Isto aqui é longe, o correio vem ou não vem, de modo que o Público da passada sexta ainda não chegou e assim me reporto ao que leio em Os Canhões de Navarone.
Escritor de talento, e como poucos analista competente e acutilante da política e da sociedade portuguesa, co-fundador e impulsionador da Periférica, Rui Ângelo Araújo é também meu amigo. Mas deita-se ele agora contra Vasco Pulido Valente, e eu, ainda mais velho e mais rabioso que o afamado colunista, sinto aquilo como bordoadas que também me são dirigidas. Porque é facto: releio os mestres e com eles continuo a aprender, mas ao contrário do que o meu amigo imagina dos gerontes, acredito de tal modo na literatura que até os novos leio. Muito mesmo. E a decepção é grande.
Há neste e naquele um lampejo de talento, mas não será o cinismo dos anciãos a eventualmente abrir a campa da literatura, sim a pressa que a maioria dos jovens escritores tem de mostrar, mostrar-se, e sobretudo o talento que, em vez de o devotarem ao aperfeiçoar da escrita e aprofundar das ideias, gastam na criação de sua imagem publicitária e nas estratégias de marketing.

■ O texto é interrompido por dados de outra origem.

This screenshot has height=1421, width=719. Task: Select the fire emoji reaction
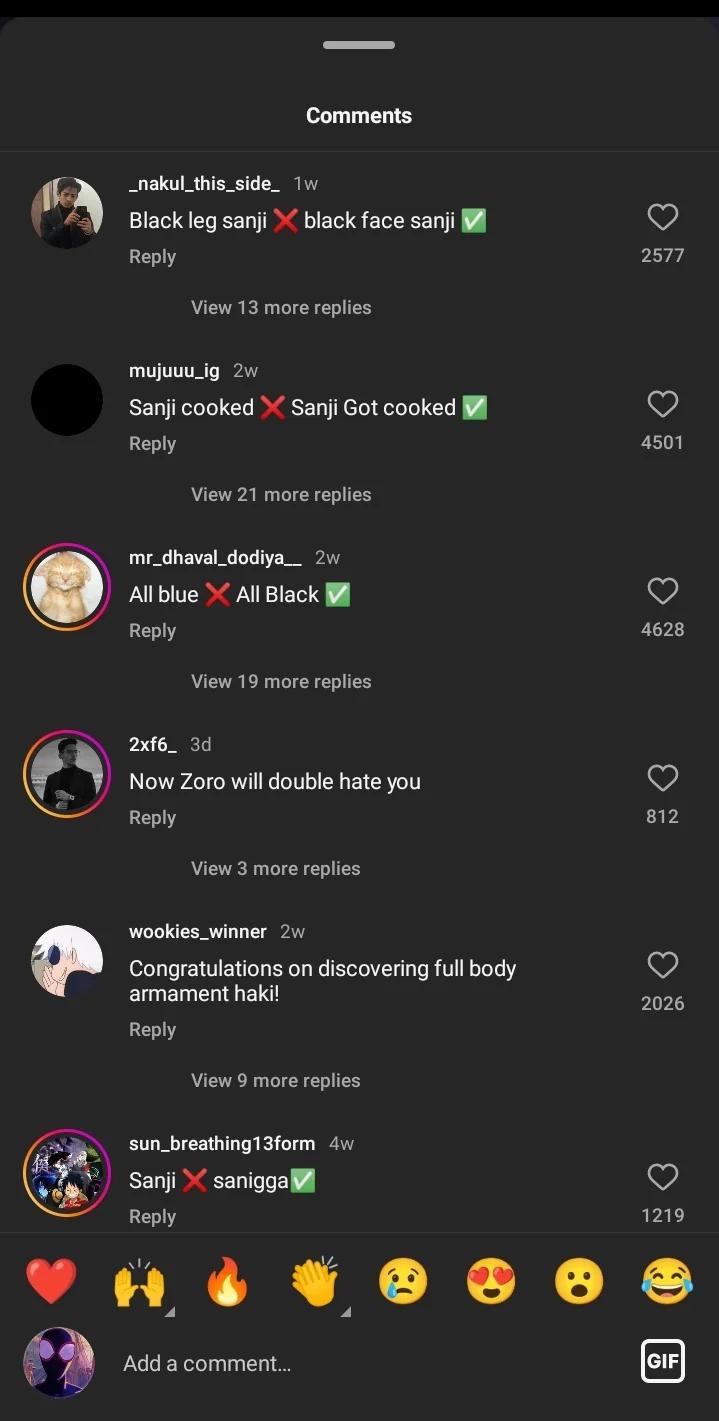[x=227, y=1281]
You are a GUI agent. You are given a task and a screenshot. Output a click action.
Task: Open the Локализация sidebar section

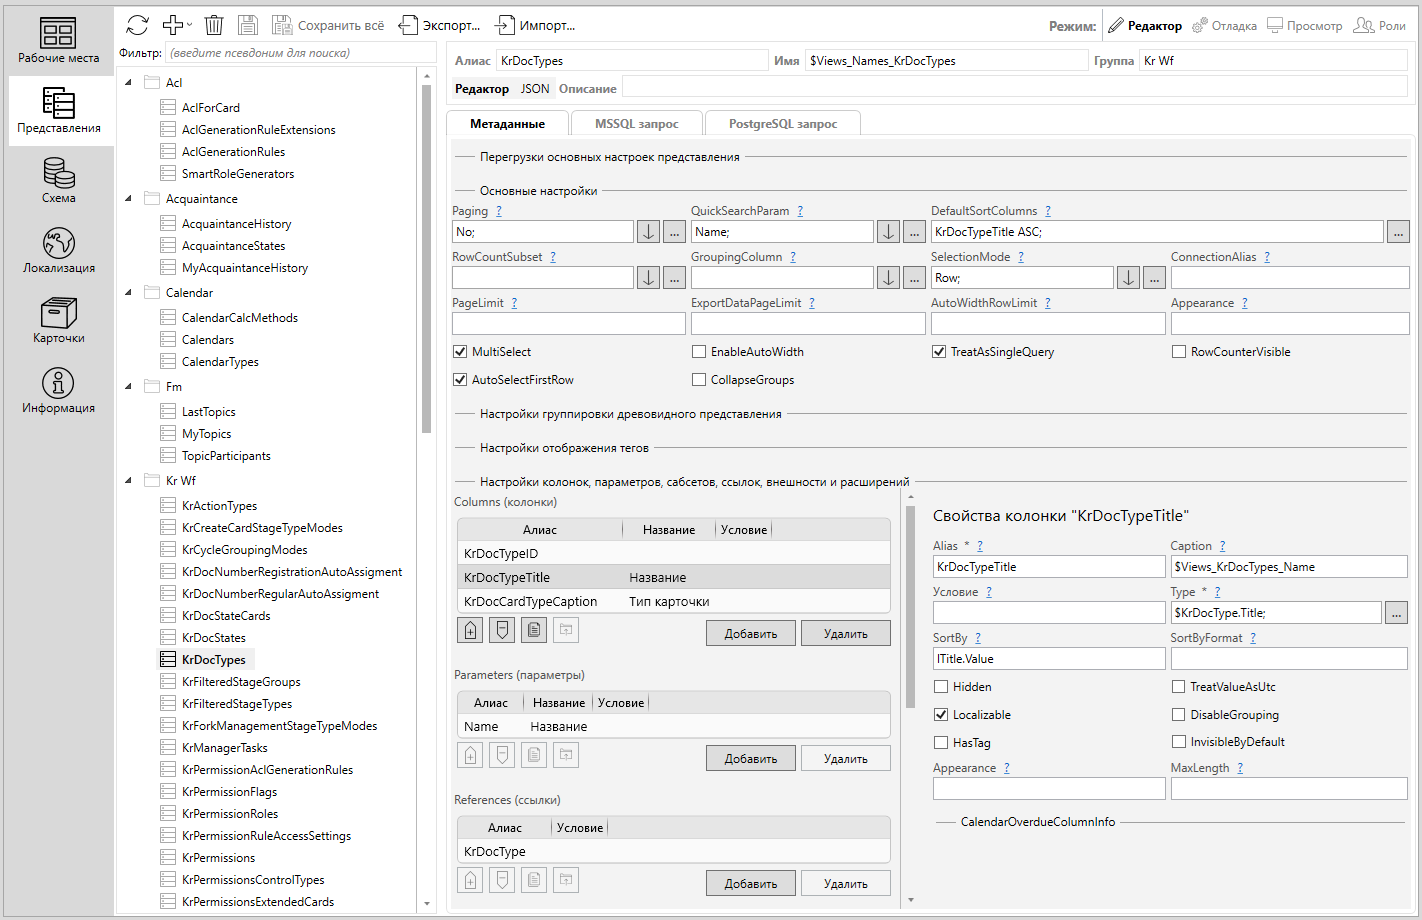[x=59, y=250]
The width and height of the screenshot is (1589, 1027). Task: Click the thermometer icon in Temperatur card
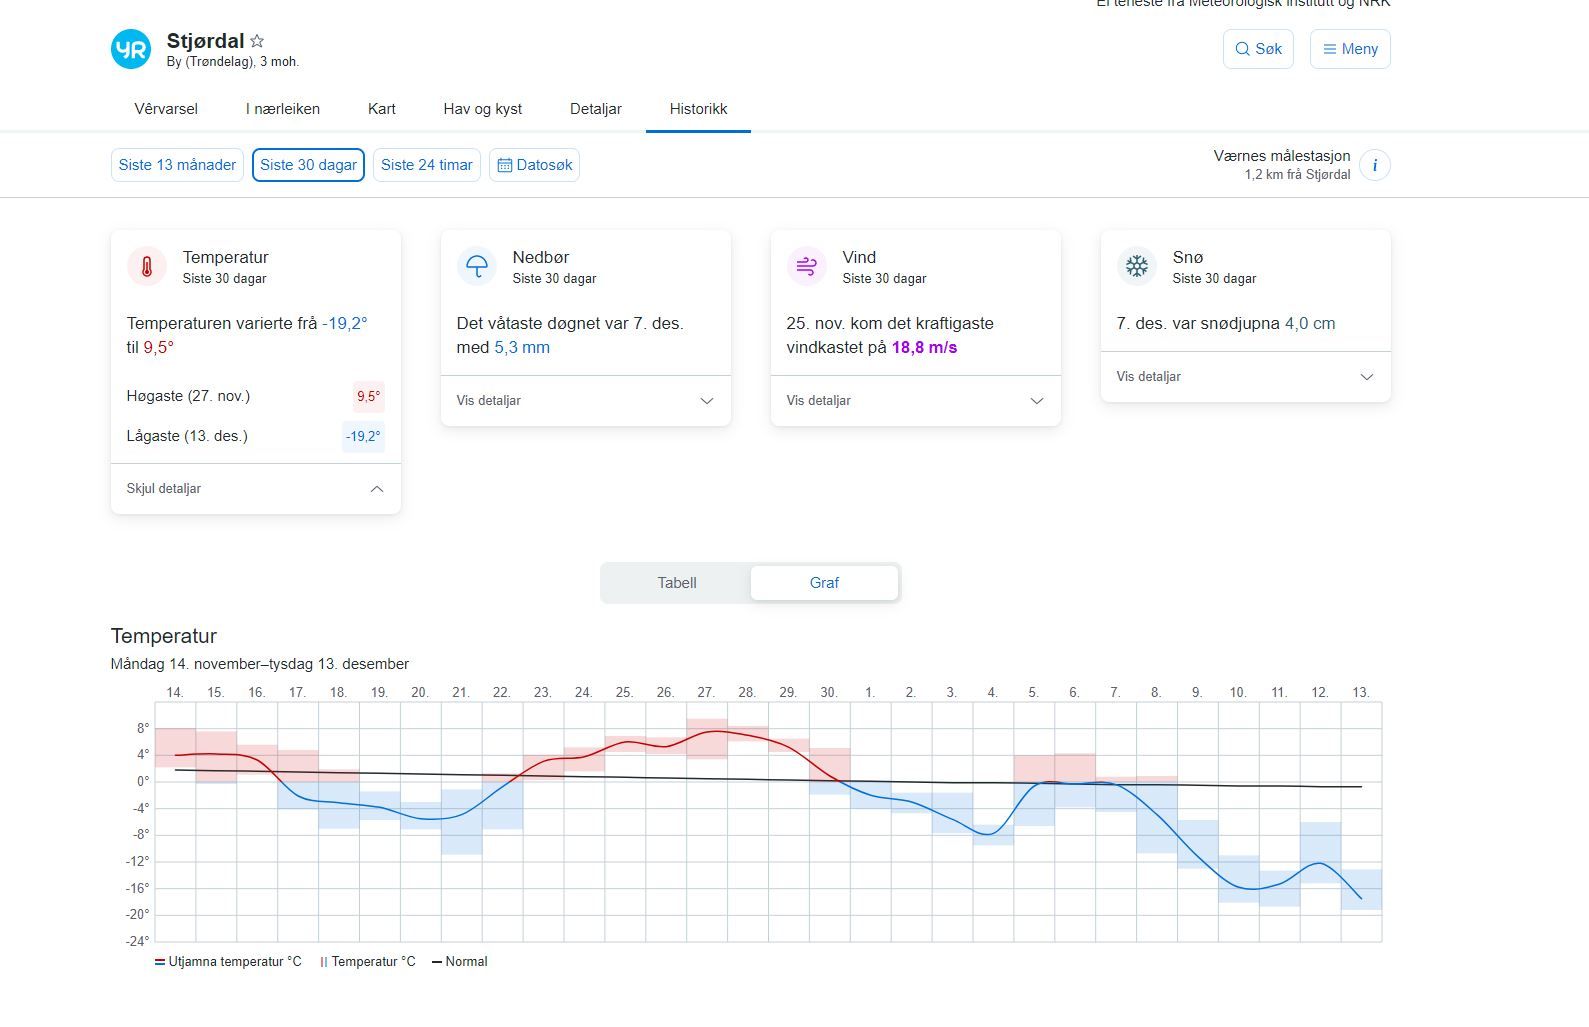[147, 267]
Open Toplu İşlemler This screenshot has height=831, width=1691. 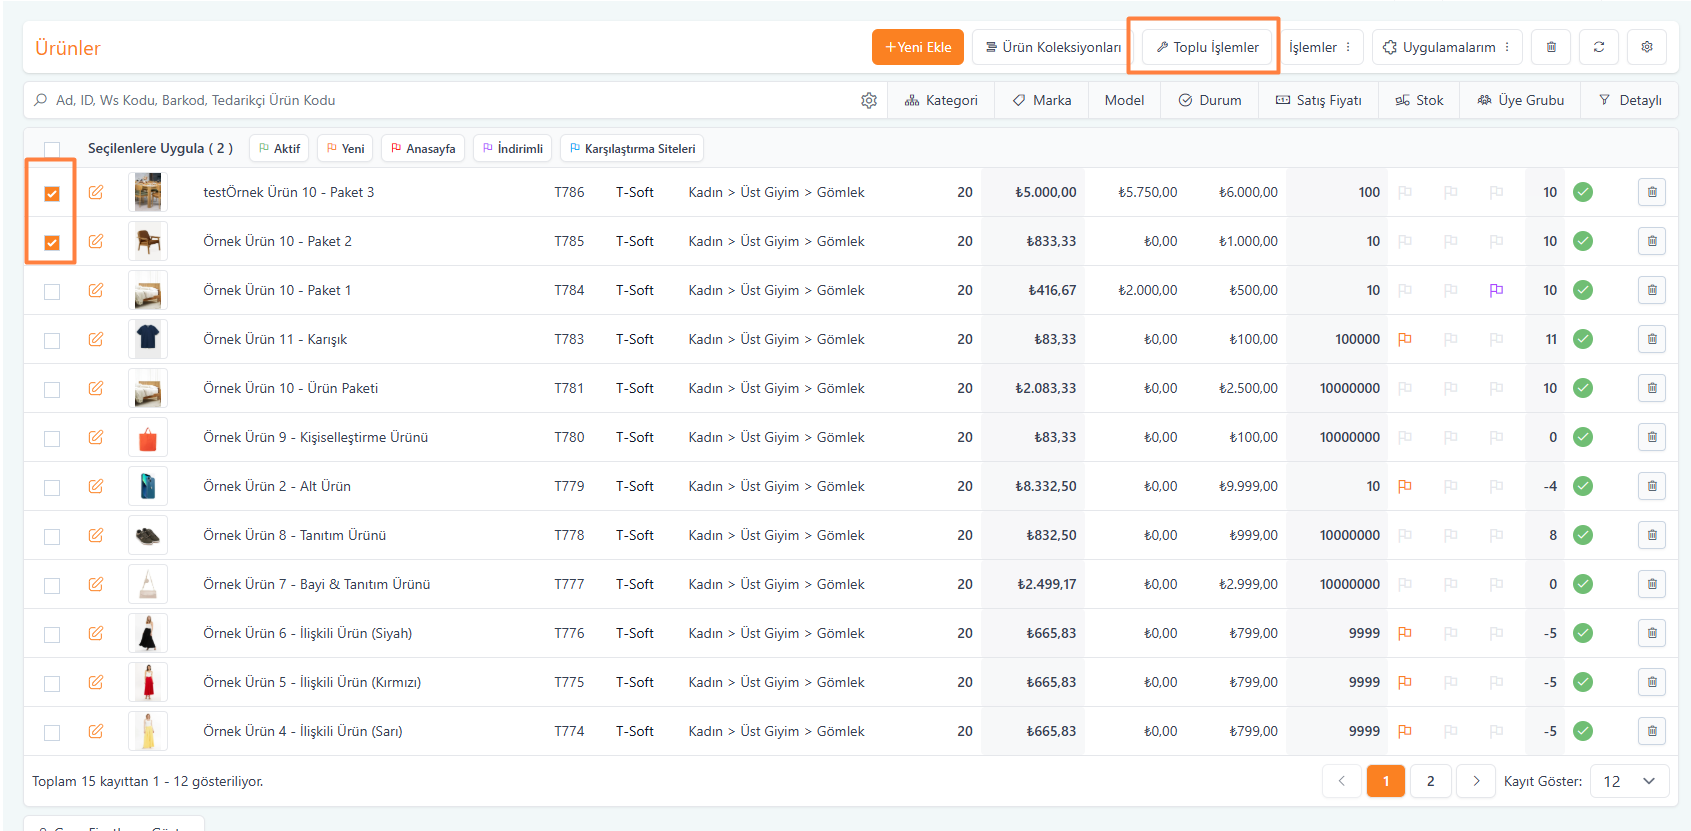[x=1207, y=47]
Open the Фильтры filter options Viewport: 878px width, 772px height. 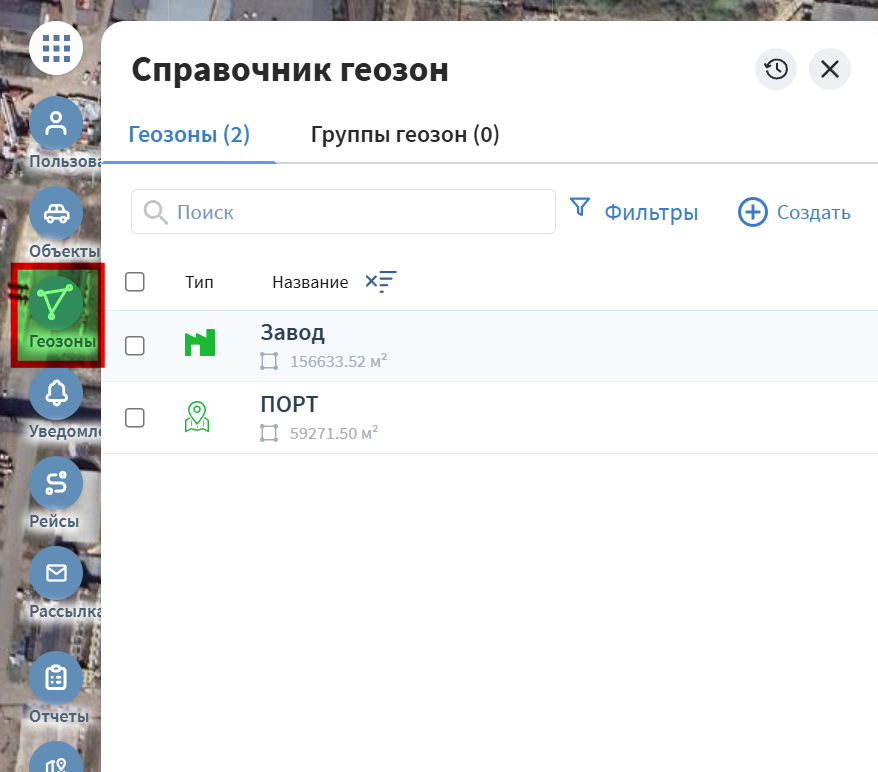[x=634, y=212]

Para ficarmos nesta época de matanças e fumeiro, tempo houve em que, com devido respeito, a literatura portuguesa se poderia comparar à chouriça caseira: receita experimentada, boa carne, bom tempero, repouso suficiente na vinha-d'alhos, tempo bastante a defumar para uma cura perfeita.
A actual, infelizmente, além de apressada no fabrico, é apresentada e vendida como as salsichas, tem comparável consistência, colorido, sabor e capacidade alimentar. Este Schopenhauer prova com curiosidade e de espírito aberto, mas por decência cala a qualificação que no íntimo dá ao sabor da coisa.
Caro Rui: nenhum azedume de velhote porá fim à literatura, mas os que verdadeiramente a quiserem manter viva e pujante, terão de pensar mais no mundo que os rodeia, esquecer o saracoteio dos seus pequeninos egos, acabar com os truques e pôr a vaidadezinha em banho-maria.